====== Source extract ======

Do whatever you can to tell your target market 'you, yes YOU are my ideal
customer'

------
zhte415
Lawyers and accountants, accounts payable, general ledger. Anyone who needs to
have a .PDF, print it, sign it, scan it back. In large quantities.

I visited your site. It is simple and straightforward. But something surprised
me: I was expecting the likes of Accenture, E&Y, Genpact, someone like that,
as a target market (internal solutions may exist in these companies, but I
have never encountered them, always a cropped screenshot then copy-pasted
document, and this has been thousands of times).

Smaller clients does make sense: your target market as smaller clients could
knock the pants off larger clients (in a small, accounts payable way) in terms
of style an appearance. Can you get your clients to integrate to SAP or other
accounting systems?

In direct answer to your questions (Firefox on Mint Ubuntu/Linux/GNU):

I am not a fan of the typography. For polish, add a bit of line-spacing, in
the bullets in particular.

======

* **Prompt A**:
Please rewrite the entries as a numbered list, starting at the line containing "Screen dimensions: 883x890" and ending at the line containing "tap(58, 158)", with both of those lines included and blank lines left out.
The website feedback thread and the entries are unrelated material.

====== Entries ======

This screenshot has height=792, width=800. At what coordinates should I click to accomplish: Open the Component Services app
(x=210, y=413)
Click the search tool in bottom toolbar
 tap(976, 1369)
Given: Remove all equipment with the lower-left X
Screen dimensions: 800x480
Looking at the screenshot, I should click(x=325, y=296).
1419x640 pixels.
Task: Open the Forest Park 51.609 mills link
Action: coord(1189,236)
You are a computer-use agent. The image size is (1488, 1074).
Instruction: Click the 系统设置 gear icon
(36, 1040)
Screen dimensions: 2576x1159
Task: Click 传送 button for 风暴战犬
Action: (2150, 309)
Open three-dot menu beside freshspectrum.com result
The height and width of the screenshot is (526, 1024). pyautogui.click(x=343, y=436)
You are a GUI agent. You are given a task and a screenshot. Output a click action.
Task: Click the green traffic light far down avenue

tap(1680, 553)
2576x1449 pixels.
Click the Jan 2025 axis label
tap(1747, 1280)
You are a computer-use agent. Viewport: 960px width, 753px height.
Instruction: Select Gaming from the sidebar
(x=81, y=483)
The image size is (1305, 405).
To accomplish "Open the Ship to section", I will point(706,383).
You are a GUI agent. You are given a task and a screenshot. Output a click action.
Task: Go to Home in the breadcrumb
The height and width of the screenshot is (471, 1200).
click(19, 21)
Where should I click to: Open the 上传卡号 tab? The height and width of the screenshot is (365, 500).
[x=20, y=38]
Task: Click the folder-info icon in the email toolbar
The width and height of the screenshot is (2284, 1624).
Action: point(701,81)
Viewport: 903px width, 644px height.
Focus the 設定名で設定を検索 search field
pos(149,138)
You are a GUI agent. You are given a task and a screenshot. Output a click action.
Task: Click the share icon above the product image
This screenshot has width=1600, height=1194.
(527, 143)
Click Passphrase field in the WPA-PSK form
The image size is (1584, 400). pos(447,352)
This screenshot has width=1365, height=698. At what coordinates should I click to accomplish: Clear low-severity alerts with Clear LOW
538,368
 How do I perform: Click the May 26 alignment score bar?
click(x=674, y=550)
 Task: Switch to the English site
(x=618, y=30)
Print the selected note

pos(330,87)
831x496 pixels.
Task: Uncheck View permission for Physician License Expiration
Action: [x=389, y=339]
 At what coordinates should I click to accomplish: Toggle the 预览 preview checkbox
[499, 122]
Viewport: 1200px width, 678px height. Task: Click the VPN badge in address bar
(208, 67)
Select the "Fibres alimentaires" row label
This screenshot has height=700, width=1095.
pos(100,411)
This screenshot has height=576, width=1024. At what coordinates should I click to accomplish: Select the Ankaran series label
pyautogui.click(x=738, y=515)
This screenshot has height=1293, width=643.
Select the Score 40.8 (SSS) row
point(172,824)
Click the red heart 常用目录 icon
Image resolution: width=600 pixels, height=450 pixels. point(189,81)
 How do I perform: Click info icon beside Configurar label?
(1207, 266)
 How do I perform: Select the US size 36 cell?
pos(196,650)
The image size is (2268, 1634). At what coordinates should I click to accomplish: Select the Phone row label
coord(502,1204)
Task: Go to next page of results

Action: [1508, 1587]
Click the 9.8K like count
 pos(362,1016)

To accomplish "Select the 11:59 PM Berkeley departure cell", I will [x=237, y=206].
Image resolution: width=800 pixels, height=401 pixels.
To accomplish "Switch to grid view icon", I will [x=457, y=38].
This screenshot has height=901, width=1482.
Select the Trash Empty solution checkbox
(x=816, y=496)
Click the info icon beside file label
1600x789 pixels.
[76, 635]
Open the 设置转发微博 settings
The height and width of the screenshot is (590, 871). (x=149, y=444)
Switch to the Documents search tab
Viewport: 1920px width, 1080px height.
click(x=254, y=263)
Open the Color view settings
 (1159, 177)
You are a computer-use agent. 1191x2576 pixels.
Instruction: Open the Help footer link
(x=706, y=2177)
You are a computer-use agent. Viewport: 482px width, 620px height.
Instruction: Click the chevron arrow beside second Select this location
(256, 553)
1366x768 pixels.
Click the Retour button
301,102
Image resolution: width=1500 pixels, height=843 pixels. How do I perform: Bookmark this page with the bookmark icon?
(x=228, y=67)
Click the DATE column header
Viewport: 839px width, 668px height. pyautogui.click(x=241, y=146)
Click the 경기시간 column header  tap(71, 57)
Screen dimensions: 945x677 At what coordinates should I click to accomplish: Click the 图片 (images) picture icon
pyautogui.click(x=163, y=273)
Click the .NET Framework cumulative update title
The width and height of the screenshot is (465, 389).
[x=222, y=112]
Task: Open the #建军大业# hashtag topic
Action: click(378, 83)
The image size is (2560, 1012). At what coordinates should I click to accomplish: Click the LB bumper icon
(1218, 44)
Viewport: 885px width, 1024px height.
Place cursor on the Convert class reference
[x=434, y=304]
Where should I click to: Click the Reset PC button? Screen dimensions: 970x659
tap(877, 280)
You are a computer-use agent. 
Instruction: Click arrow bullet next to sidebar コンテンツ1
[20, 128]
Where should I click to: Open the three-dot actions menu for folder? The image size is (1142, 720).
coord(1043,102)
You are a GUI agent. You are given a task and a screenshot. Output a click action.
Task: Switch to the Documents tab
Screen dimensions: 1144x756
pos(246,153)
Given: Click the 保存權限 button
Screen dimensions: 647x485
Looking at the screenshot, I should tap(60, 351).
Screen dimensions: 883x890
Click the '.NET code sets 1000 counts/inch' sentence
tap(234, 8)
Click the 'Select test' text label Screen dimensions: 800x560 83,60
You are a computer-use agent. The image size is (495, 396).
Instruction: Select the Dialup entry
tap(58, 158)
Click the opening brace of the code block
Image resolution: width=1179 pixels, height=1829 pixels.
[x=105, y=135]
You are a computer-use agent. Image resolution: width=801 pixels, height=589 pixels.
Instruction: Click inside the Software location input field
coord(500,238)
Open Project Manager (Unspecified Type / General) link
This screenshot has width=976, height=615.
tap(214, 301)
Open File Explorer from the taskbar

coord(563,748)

======

* **Prompt B**:
Write the next part of the website feedback thread, picking up after its last sentence.

* **Written reply A**:
1. Screen dimensions: 883x890
2. Click the '.NET code sets 1000 counts/inch' sentence
3. tap(234, 8)
4. Click the 'Select test' text label Screen dimensions: 800x560 83,60
5. You are a computer-use agent. The image size is (495, 396).
6. Instruction: Select the Dialup entry
7. tap(58, 158)

* **Written reply B**:
Perhaps separate each section (topic area) of the front page with a different
background (I know this is terribly Bootstrap, but hey).

Registration: Do not advertise a lack of credibility / assuredness. But do not
demand intrusive personal information (turns off both corporate types trying
something out and technologists for a myriad of reasons).

I did not detect an option for HTTPS. This is a must for any site proposing
dealing or storing financial or client information.

Try a start up form on the front page, or a direct shot of a demo. Include use
cases and customer comments (do not fake these, make them checkable - check
with your commenters this is OK beforehand).

Word of mouth counts for a lot, especially in professional circles that do not
use social media (other than perhaps talk to one's family and old friends).
Get a foothold with some oldskool businesses, then when you have a little
coming in as revenue seek ways to pump it up (when you've shown it is a
credible service this is orders of magnitude easier, in the most unexpected
ways).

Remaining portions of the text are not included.